Carmen was released on September 5, in time to start second grade. “She loves to go swimming, play on the playground, color, draw and dance,” says her mother. “She doesn’t let anything get her down.”

Or, as Dr. Cairo phrases it: “Carmen is a rock star.”

“Our personalized approach, precision medicine, advanced hematotherapy and CTEL lab all combined for a successful outcome for Carmen,” he says. “This was groundbreaking and life-saving.”

What to expect

“We gave medication before the sibling-to-sibling transplant to suppress Carmen’s immune system, so it wouldn’t reject Edith’s cells,” says Dr. Cairo. “We gathered stem cells from her sister’s bone marrow, then we infused those cells into Carmen’s bloodstream and provided supportive care until the cells started growing and making new cells – a process we call engraftment.”

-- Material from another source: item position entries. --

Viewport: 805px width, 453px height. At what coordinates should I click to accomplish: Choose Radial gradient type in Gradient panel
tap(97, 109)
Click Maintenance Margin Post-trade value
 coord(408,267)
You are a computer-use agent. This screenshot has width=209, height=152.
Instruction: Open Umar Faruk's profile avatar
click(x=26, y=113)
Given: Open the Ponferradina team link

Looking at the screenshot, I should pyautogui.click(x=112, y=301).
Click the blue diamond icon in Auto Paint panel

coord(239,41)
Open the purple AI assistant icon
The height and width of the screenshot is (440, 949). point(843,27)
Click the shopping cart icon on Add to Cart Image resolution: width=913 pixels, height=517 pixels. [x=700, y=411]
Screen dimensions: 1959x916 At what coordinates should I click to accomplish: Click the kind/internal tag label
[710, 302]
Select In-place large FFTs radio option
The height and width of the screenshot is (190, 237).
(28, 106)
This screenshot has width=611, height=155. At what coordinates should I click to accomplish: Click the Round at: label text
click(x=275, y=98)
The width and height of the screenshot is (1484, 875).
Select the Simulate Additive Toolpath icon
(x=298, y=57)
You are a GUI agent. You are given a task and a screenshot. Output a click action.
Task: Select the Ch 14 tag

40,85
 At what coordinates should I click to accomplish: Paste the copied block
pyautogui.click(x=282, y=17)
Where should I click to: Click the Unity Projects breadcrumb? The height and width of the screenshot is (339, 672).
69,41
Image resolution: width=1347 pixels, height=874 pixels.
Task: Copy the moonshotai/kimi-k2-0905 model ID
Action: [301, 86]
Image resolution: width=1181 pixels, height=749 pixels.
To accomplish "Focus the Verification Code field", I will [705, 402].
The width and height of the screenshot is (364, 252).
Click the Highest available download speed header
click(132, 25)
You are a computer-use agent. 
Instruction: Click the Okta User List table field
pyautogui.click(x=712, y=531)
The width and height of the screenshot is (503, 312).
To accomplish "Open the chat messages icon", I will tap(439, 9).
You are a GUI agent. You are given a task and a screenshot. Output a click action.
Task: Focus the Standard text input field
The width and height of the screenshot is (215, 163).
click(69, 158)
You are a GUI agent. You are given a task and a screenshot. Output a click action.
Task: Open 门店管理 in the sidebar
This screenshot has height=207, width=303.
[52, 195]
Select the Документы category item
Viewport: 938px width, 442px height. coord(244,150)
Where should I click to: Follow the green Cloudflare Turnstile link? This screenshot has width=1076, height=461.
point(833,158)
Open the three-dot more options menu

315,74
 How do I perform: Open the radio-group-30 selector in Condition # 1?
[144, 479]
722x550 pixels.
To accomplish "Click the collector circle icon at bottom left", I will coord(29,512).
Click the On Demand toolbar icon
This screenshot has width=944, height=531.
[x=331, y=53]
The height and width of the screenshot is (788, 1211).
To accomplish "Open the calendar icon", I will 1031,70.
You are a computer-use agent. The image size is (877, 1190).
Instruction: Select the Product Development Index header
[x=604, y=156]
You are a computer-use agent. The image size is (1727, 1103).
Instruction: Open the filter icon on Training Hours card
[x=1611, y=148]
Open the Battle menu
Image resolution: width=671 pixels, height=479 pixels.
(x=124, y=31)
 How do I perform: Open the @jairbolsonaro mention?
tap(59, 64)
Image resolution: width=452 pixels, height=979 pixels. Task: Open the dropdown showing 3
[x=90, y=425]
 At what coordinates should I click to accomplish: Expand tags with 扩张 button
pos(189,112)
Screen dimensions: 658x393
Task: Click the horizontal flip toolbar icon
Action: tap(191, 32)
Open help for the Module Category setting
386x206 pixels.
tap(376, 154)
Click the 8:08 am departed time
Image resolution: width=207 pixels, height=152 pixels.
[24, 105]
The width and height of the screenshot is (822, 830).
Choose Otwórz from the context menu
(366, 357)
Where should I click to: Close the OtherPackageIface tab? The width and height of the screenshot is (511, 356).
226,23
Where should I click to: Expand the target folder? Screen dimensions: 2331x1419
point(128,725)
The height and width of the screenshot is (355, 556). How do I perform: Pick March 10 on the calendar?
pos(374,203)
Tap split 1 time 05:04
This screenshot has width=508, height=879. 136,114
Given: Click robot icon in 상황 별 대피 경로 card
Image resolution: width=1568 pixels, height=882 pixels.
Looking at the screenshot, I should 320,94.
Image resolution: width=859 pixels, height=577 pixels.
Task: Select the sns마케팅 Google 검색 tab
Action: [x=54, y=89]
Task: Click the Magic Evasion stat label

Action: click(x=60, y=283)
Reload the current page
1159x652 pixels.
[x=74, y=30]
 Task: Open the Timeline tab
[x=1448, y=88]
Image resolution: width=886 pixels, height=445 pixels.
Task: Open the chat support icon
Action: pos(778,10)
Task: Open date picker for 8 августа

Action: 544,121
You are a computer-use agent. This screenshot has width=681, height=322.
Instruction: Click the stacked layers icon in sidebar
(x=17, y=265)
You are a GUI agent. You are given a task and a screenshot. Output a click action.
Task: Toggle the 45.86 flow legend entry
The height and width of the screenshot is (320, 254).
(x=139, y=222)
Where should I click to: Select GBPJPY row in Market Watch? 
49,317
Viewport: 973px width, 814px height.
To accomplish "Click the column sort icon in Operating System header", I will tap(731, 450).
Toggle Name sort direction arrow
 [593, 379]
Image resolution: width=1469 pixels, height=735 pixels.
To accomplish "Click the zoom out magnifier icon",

Engraftment usually occurs within 30 days of a transplant. Hospitalization for six to nine months is typical, and Carmen completed most of first grade while she was in the hospital.

CTEL

WMCHealth’s Cellular and Tissue Engineering Lab (CTEL) is a 6,800-square-foot facility, meeting the rigorous standards of the U.S. Food and Drug Administration. All pediatric and adult blood and marrow transplantation programs and other regenerative cellular therapy programs at Westchester Medical Center and Maria Fareri Children’s Hospital rely on cell manufacture and processing in the CTEL.

“Our work pursues three overarching areas: cellular therapy, gene therapy and stem cell or regenerative therapy,” says Dr. Cairo. “Each represents a revolutionary advance in treating disease.”